However, in addition to 75% of the interest, you can also deduct other expenses - letting agent's fees (if you use one), management fees (if you pay any), property insurance and any repairs and maintenance, of which there will very likely be some every year. And also wear and tear, even though this deduction will not be large in your case. This will further reduce your taxable income.

So all in all you won't pay half your rental income as tax, due to these deductions the figure will be lower. But, considering the fact that your interest cost is rather low, your accountant is probably right, the figure around €2K is probably realistic. However, it will be around 1/3 of your gross rental income, not 1/2, so things aren't quite so bad


----------



## Greta (14 Jan 2011)

AlbacoreA said:


> The main problem is when a tenant stops paying the rent, and the new  LL discover's theres no legal way to get a bad tenant out of the house. Basically the law is all on the side of the tenant. When the LL do finally get a bad tenant out, there is no way of getting arrears or damages out of them. So its critical the LL gets a good tenant. A bad one could potentially financially ruin a LL.



I totally agree. I would suggest getting landlord's insurance, if possible (its cost is also tax deductible), that will pay OP the rent for a while if his tenant fails to, giving him time to go through the lengthy eviction process without facing financial ruin.

Work instructions
1) Set down the part of the landlord forum thread starting with "However, in addition" and going on through "(14 Jan 2011)", word for word.
2) Resume the landlord forum thread after its last sentence, in the same voice.

Information supplied
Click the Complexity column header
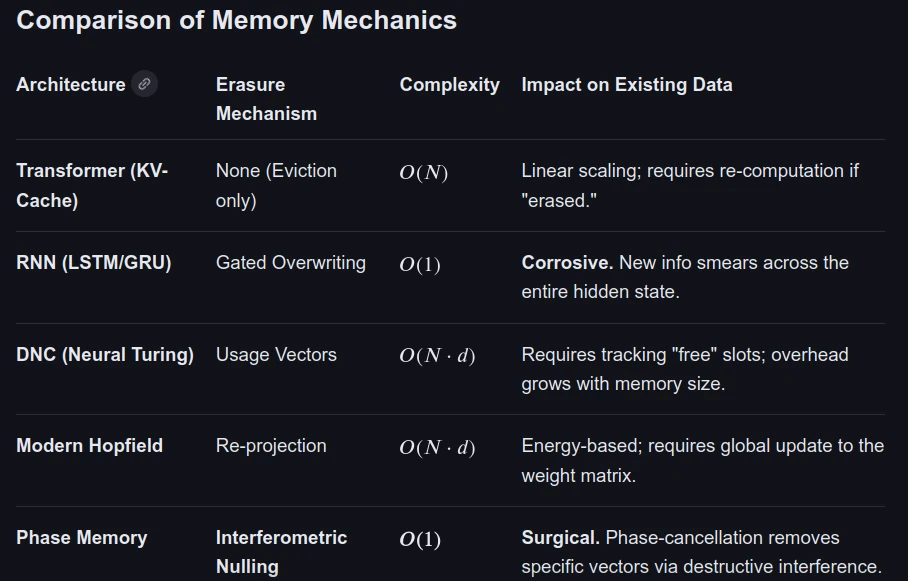 pos(449,85)
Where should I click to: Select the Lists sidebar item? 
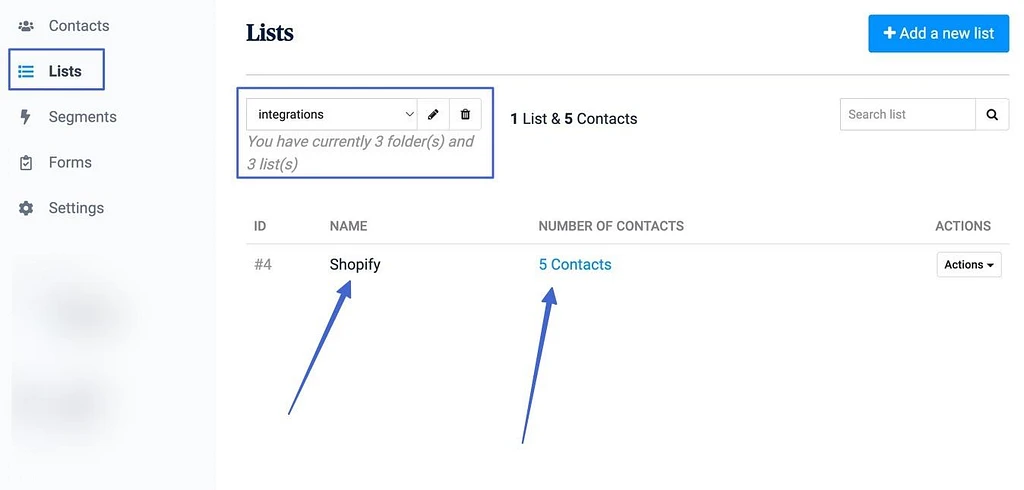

Written responses
1)
However, in addition to 75% of the interest, you can also deduct other expenses - letting agent's fees (if you use one), management fees (if you pay any), property insurance and any repairs and maintenance, of which there will very likely be some every year. And also wear and tear, even though this deduction will not be large in your case. This will further reduce your taxable income.

So all in all you won't pay half your rental income as tax, due to these deductions the figure will be lower. But, considering the fact that your interest cost is rather low, your accountant is probably right, the figure around €2K is probably realistic. However, it will be around 1/3 of your gross rental income, not 1/2, so things aren't quite so bad


----------



## Greta (14 Jan 2011)

2)
I am no sure how easily available such policies are in Ireland, I have one in Britain and it does provide some peace of mind. But I don't have one in Ireland.


----------



## RMCF (14 Jan 2011)

Greta

Thanks very much for your time and effort in replying.

It has eased my mind a little, and every little helps. 

I think I will arrange another appt with an accoutant and run a few numbers by them.

And I suppose one positive is that if I rent now in Feb 2011, I do not have to pay Revenue anything until well into 2012, so I can budget for it.

By the way, I know a few people who rent out houses for cash, and Revenue know nowt about this. This would be lucrative, but its way too risky for my blood. I like things above board.


----------



## Bronte (14 Jan 2011)

6000 rent less

845 75% interest
90 PRTB
Rates/water
Depreciation 12.5 %
Advertising
Gardening
Repairs
house insurance
life insurance (as long as it's term insurance)

The NPPR is not allowable, but we are all hoping revenue will change their minds on this the same as they did (after many years) for the life insurance

You shouldn't need an accountant as it's very simple in your case, you're only adding to your costs, unless you feel you can't manage it yourself. Those fees are in any case deductable. 

One question, your rent is only 115 a week. Is it a one bed appartment?


----------



## T McGibney (14 Jan 2011)

Bronte said:


> You shouldn't need an accountant as it's very simple in your case, you're only adding to your costs, unless you feel you can't manage it yourself. Those fees are in any case deductable.



Unless the OP has a good understanding of the tax system and the dynamics of how the various deductions and allowances affect their bottom-line liability, I would suggest that they probably do need some level of professional advice. The cost of such advice, after the tax deduction, should be minor.



RMCF said:


> Greta
> By the way, I know a few people who rent out houses for cash, and  Revenue know nowt about this. This would be lucrative,



Lucrative in the short-term, perhaps yes, but in the long-term? Definitely not!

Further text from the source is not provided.